Visitar com crianças
Para as famílias, o principal atrativo está na escala visível do local. As casas não são apenas marcas num plano: as crianças podem percorrer a pé o comprimento das naviformes, comparar o talaiote quadrado com as construções habitacionais alongadas e procurar a coluna central. A jazida é adequada para famílias, mas continua a ser um sítio histórico original. Os muros e as pedras são vestígios arqueológicos, não uma estrutura para trepar.
Uma tarefa simples torna o percurso mais fácil de compreender: primeiro procura-se a forma exterior de um edifício, depois a entrada e, por fim, o espaço interior. Assim, pedras aparentemente dispersas transformam-se, passo a passo, numa casa ou numa torre. Esta abordagem funciona particularmente bem nas naviformes e no complexo retangular, com as suas duas divisões e o pátio entre ambas.
O que não deves esperar
Os achados móveis encontram-se no Museu de História de Manacor. No local, o destaque vai para a arquitetura e a evolução do povoado. Ao conheceres esta diferença, verás mais: não o mobiliário que falta, mas os indícios ainda existentes sobre a divisão dos espaços, a estrutura de suporte e as sucessivas reutilizações ao longo dos séculos.
Os pormenores mais marcantes nem sempre são os maiores.
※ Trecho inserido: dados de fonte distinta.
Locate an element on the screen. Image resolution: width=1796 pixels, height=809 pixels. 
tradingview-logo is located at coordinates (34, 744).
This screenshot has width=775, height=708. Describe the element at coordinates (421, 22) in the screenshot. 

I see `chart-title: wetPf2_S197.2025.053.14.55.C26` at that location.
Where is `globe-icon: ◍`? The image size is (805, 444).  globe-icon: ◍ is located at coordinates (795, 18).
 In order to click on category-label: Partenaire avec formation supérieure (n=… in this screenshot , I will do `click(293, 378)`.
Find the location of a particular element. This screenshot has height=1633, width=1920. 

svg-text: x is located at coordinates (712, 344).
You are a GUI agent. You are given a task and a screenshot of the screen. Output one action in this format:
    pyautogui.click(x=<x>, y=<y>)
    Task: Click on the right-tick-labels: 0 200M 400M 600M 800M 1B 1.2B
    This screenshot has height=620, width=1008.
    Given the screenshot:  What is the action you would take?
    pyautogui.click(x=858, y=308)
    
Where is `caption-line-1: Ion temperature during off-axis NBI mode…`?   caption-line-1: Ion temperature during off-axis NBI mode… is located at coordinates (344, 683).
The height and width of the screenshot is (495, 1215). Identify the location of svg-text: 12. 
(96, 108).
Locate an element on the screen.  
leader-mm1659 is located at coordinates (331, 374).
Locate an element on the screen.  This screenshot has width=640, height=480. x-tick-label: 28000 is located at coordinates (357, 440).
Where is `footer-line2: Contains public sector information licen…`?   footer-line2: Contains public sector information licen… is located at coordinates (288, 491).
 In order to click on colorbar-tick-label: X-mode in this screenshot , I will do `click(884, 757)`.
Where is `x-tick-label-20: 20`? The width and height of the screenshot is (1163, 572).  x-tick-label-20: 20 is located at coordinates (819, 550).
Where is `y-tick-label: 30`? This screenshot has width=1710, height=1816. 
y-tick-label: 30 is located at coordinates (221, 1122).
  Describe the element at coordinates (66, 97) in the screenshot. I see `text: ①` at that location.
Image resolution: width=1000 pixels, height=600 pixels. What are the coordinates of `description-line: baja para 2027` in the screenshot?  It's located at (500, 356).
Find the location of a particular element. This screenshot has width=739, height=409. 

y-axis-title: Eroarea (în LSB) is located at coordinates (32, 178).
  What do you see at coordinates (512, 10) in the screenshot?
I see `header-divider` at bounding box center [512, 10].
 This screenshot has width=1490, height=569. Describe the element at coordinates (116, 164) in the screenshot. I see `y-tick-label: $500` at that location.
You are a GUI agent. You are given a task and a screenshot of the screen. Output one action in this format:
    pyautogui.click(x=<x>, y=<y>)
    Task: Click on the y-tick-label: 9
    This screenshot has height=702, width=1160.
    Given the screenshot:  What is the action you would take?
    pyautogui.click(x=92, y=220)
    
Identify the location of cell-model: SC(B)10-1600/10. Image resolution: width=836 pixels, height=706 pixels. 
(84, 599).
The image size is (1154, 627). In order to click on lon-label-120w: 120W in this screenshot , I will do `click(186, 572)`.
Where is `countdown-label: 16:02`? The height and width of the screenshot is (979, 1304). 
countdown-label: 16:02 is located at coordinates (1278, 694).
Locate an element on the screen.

Entre eles contam-se as lajes sobre a coluna central do talaiote, as extremidades arredondadas das naviformes e a sequência clara de divisão, pátio e divisão no edifício retangular. Observar devagar as linhas dos muros permite descobrir melhor estas particularidades do que procurar um único elemento de destaque. Antes de saíres do recinto, fecha novamente o portão.
Dicas dos habitantes locais
Espreitar sob as lajes de pedra
No talaiot quadrado, não te limites a fotografar as paredes exteriores. O pormenor decisivo encontra-se no interior: sobre a coluna central assentam grandes lajes que poderão ter pertencido a uma estrutura de um piso superior.
Começar pelas naviformes
As plantas alongadas das casas da Idade do Bronze são um bom ponto de partida para o percurso. A partir daí, torna-se especialmente evidente a diferença arquitetónica em relação ao talaiot quadrado e aos compartimentos acrescentados mais tarde.
Voltar a fechar o portão
O acesso faz-se por um portão que tens de abrir à mão. Como podem circular animais no terreno, deves fechá-lo cuidadosamente logo após passares e voltar a verificar se ficou fechado ao saíres.
Procurar os achados em Manacor
No local, as muralhas são o principal destaque. Vasos de cerâmica, ferramentas de pedra, joias e outros achados das escavações estão expostos no Museu Histórico de Manacor — o complemento mais sólido para aprofundar a visita.
Arqueologia e costa lado a lado
Podes conjugar este local com Cales de Mallorca ou com um percurso pela costa que passe por Cala Bota, Cala Virgili, Cala Pilota e Cala Magraner. Ainda assim, convém reservar algum tempo, sem pressas, para as escavações.